A group of women and doctors from the state had asked the US Supreme Court to at least temporarily block the law's application.
The court was split 5-4, with the conservative wing in the majority. As a result, opponents say, more than a third of Texas facilities performing abortions can no longer do so.
Law ‘probably not' unconstitutional
Explaining the court's decision, Justice Antonin Scalia wrote that “it would flout core principles of federalism by mandating postponement of a state law without asserting that the law is even probably unconstitutional”.
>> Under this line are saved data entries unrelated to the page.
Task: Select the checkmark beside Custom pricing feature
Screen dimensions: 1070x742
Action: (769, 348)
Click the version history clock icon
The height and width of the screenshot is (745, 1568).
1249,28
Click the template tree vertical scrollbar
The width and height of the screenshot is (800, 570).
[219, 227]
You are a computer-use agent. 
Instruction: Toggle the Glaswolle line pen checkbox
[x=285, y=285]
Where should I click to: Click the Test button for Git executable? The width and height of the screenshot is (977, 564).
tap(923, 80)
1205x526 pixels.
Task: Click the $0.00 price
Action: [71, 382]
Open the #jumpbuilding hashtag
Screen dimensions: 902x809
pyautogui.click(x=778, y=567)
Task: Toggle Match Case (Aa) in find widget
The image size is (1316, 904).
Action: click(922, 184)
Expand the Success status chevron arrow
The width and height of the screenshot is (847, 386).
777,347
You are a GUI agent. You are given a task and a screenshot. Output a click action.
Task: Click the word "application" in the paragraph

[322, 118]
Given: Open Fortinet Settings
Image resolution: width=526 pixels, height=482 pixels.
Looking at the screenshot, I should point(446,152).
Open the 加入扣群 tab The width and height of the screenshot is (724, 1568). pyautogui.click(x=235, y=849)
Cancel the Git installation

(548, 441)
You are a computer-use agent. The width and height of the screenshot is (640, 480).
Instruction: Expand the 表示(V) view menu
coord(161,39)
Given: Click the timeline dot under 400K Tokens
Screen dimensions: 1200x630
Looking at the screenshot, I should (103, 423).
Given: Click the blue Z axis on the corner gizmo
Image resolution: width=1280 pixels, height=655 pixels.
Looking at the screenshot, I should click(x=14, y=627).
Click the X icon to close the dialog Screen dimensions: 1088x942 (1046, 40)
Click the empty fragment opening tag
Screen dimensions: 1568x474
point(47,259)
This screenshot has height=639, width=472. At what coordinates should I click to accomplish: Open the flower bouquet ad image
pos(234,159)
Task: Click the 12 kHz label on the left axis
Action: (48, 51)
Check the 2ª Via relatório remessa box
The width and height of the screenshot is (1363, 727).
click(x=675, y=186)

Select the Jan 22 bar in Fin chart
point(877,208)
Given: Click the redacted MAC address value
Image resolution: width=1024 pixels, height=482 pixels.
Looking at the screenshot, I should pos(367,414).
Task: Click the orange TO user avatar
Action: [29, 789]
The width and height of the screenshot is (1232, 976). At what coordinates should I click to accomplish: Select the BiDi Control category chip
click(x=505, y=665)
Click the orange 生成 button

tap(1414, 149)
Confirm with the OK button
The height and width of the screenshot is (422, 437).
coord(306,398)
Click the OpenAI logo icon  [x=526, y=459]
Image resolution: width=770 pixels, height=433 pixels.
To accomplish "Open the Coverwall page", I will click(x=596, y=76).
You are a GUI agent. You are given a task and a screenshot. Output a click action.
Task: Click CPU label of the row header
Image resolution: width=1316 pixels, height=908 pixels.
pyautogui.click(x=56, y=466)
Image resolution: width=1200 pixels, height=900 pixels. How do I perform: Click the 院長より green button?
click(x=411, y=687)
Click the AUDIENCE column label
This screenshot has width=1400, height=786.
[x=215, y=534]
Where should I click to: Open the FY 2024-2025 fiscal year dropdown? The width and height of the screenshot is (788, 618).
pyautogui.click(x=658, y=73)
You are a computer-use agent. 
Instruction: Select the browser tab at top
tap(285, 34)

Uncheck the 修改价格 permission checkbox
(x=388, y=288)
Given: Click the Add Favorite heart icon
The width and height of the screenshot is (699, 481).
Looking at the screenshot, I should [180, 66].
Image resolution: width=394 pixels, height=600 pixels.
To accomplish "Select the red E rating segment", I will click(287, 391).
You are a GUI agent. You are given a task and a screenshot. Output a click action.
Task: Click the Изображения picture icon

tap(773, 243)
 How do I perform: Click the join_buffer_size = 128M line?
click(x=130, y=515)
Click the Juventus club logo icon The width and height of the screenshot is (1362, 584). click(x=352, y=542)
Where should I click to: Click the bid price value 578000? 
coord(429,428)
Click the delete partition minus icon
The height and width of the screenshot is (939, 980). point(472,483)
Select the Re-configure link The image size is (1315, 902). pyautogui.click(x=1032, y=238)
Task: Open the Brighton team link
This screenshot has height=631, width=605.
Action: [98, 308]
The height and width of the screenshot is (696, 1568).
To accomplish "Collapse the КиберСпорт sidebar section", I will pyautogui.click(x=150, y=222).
Justice Stephen Breyer, writing on behalf of the dissenting justices, said that “under the status quo that existed in Texas prior to the enactment of the admitting privileges requirement, women across the state of Texas who needed abortions had a certain level of access to clinics that would provide them.
"I would maintain the status quo while the lower courts consider this difficult, sensitive and controversial legal matter," he wrote.
Despite the Supreme Court's landmark "Roe V. Wade" decision in January 1973, which legalised abortion in the US, the practice has remained a perennial source of political controversy. In recent years, a number of states have passed laws limiting it.
“While we are deeply disappointed, this isn’t over. We will take every step we can to protect the health of Texas women,” Cecile Richards, the president of Planned Parenthood Federation of America, told Reuters on Tuesday.
The Texas law gained national headlines in June when Democratic state Senator Wendy Davis spoke against it in the Legislature for 11 hours, gaining her a nationwide following and encouraging her to announce her campaign for Texas governor.